Basis (secondary processing purpose) for developing:
- Article 6 paragraph 1 sub c and e AVG
- Article 2 paragraph 2 Large-Scale Topography (Basic Registration) Act
- Article 2 paragraph 1 Addresses and Buildings (Basic Registration) Act.
- Regulation (Basic Information Regulations 2018) included the following:
C. The public task as source supplier for the core register of panoramic images (Article 7);
D.The public task as source owner.
- Art. 24 jo. 25 para. 1 and 2 jo. 32 AVG.
Personal data:
- Face and posture of people in public spaces;
- Face and posture of people who are in a residential object or office, or who are behind windows. Panoramic images are only taken outdoors.
- License plates;
- Company details, e.g. on company vehicles, signs or premises.
Training:
The images collected over the past few years have been used as training data to develop the algorithm. These are roughly 10,000 raw images. These images were needed to manually train the algorithm to learn to recognise people and license plates. The aim is for the algorithm to learn to be able to remove the persons and license plates on new images. This process is called 'annotation' and 'training'.

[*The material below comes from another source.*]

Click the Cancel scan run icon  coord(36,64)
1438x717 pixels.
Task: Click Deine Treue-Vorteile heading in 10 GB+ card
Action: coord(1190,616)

This training set for the algorithm is stored in the City of Amsterdam's Azure cloud environment. The training set is kept as long as the algorithm is in use to possibly make future improvements. The panorama images are stored in an encrypted environment and only officials who need the images can access them, e.g. the algorithm's developers.
Testing:
Some of the data is captured, kept separate to then test the algorithm with. So the training and testing data virtually overlap, although they are different images. Roughly 1,000 number of images were used for testing.
Operating:
The algorithm is currently being used for the following application:
- Acquiring panoramic images twice a year for the purpose of keeping core records current and reliable. This involves a large quantity of images;
- In the short term, the algorithm is expected to be used to anonymise images on which potentially illegally placed (heavy) containers have been spotted on vulnerable quay walls and bridges. This involves about 2,000 images per year.
The number of applications may increase in the future.